*Exercise requirements*
Copy out all of the rows below, substituting "PAGE" for each occurrence of "SITE" and keeping everything else the same. Omit the pictures from your copy.

(Rows locating words and elements)
<<<<

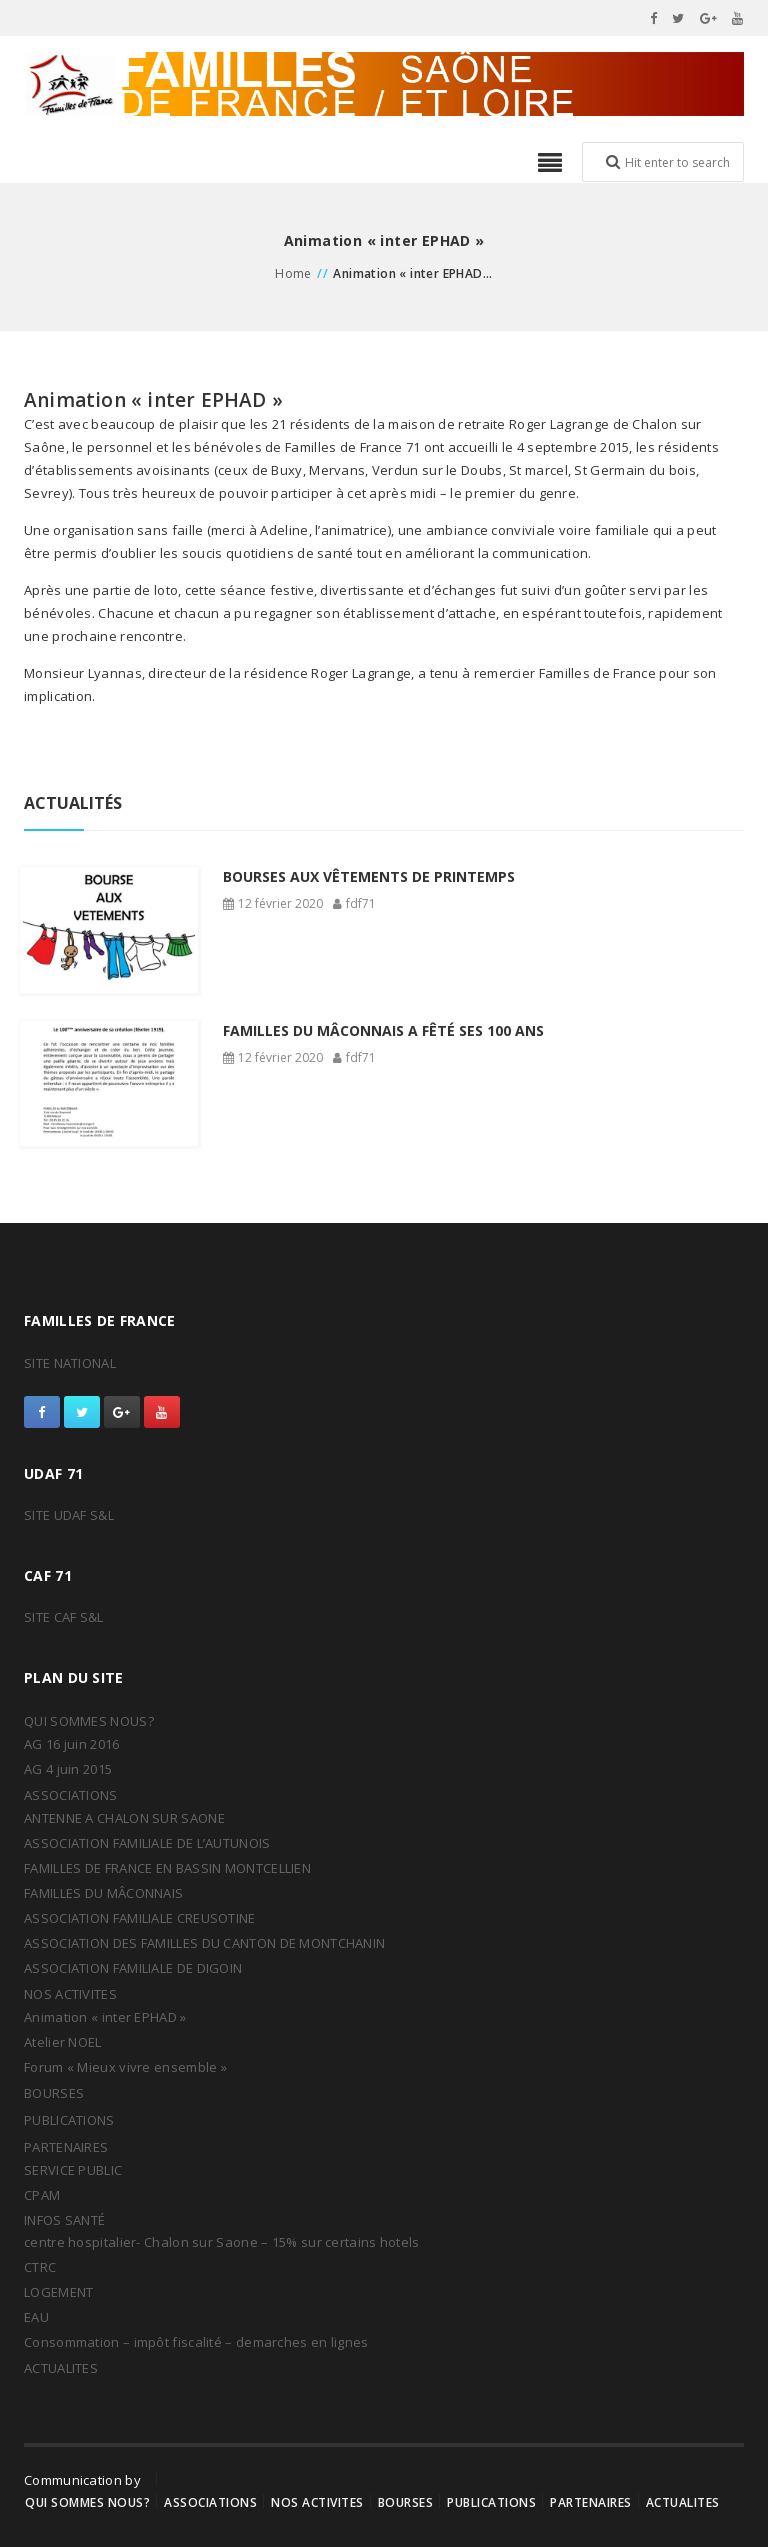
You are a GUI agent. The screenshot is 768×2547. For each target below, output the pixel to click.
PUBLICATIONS (69, 2120)
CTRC (40, 2267)
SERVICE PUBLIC (73, 2170)
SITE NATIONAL (70, 1363)
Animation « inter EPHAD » (105, 2017)
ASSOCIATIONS (71, 1795)
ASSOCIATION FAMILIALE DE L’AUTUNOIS (147, 1843)
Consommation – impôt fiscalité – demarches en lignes (196, 2342)
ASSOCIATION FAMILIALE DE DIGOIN (133, 1968)
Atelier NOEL (63, 2042)
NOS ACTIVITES (70, 1994)
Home (293, 273)
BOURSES (54, 2093)
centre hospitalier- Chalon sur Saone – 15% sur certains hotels (222, 2242)
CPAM (42, 2195)
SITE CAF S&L (64, 1617)
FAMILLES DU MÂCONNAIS (103, 1893)
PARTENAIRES (66, 2147)
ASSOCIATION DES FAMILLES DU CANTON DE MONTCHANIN (204, 1943)
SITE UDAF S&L (69, 1515)
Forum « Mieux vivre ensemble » (125, 2067)
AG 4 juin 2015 (68, 1769)
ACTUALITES (61, 2368)
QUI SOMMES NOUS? (89, 1721)
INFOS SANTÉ (64, 2220)
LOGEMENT (58, 2292)
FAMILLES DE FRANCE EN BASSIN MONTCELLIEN (167, 1868)
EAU (36, 2317)
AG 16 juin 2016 (72, 1744)
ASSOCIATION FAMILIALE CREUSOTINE (140, 1918)
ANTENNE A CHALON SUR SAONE (124, 1818)
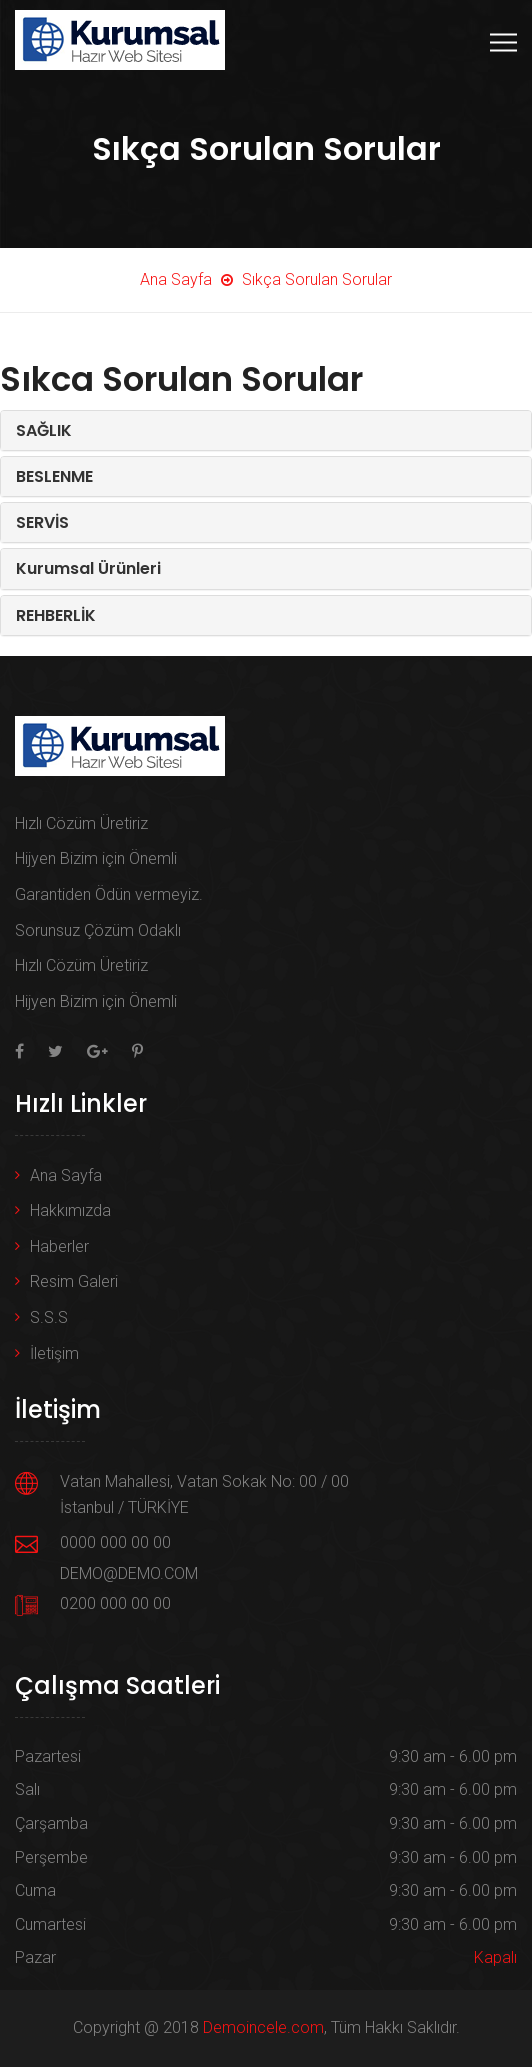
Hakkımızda (70, 1210)
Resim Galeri (74, 1281)
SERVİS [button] (42, 522)
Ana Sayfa (66, 1175)
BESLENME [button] (54, 476)
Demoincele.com (263, 2027)
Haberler (59, 1246)
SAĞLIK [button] (44, 430)
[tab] (266, 430)
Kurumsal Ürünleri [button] (88, 568)
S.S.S (49, 1317)
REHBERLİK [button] (56, 615)
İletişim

>>>>

*Written response*
You are a GUI agent. The screenshot is 768×2547. For each target below, output the pixel to click.
PUBLICATIONS (69, 2120)
CTRC (40, 2267)
SERVICE PUBLIC (73, 2170)
PAGE NATIONAL (70, 1363)
Animation « inter EPHAD » (105, 2017)
ASSOCIATIONS (71, 1795)
ASSOCIATION FAMILIALE DE L’AUTUNOIS (147, 1843)
Consommation – impôt fiscalité – demarches en lignes (196, 2342)
ASSOCIATION FAMILIALE DE DIGOIN (133, 1968)
Atelier NOEL (63, 2042)
NOS ACTIVITES (70, 1994)
Home (293, 273)
BOURSES (54, 2093)
centre hospitalier- Chalon sur Saone – 15% sur certains hotels (222, 2242)
CPAM (42, 2195)
PAGE CAF S&L (64, 1617)
FAMILLES DU MÂCONNAIS (103, 1893)
PARTENAIRES (66, 2147)
ASSOCIATION DES FAMILLES DU CANTON DE MONTCHANIN (204, 1943)
PAGE UDAF S&L (69, 1515)
Forum « Mieux vivre ensemble » (125, 2067)
AG 4 juin 2015 (68, 1769)
ACTUALITES (61, 2368)
QUI SOMMES NOUS? (89, 1721)
INFOS SANTÉ (64, 2220)
LOGEMENT (58, 2292)
FAMILLES DE FRANCE EN BASSIN MONTCELLIEN (167, 1868)
EAU (36, 2317)
AG 16 juin 2016 (72, 1744)
ASSOCIATION FAMILIALE CREUSOTINE (140, 1918)
ANTENNE A CHALON SUR SAONE (124, 1818)
Hakkımızda (70, 1210)
Resim Galeri (74, 1281)
SERVİS [button] (42, 522)
Ana Sayfa (66, 1175)
BESLENME [button] (54, 476)
Demoincele.com (263, 2027)
Haberler (59, 1246)
SAĞLIK [button] (44, 430)
[tab] (266, 430)
Kurumsal Ürünleri [button] (88, 568)
S.S.S (49, 1317)
REHBERLİK [button] (56, 615)
İletişim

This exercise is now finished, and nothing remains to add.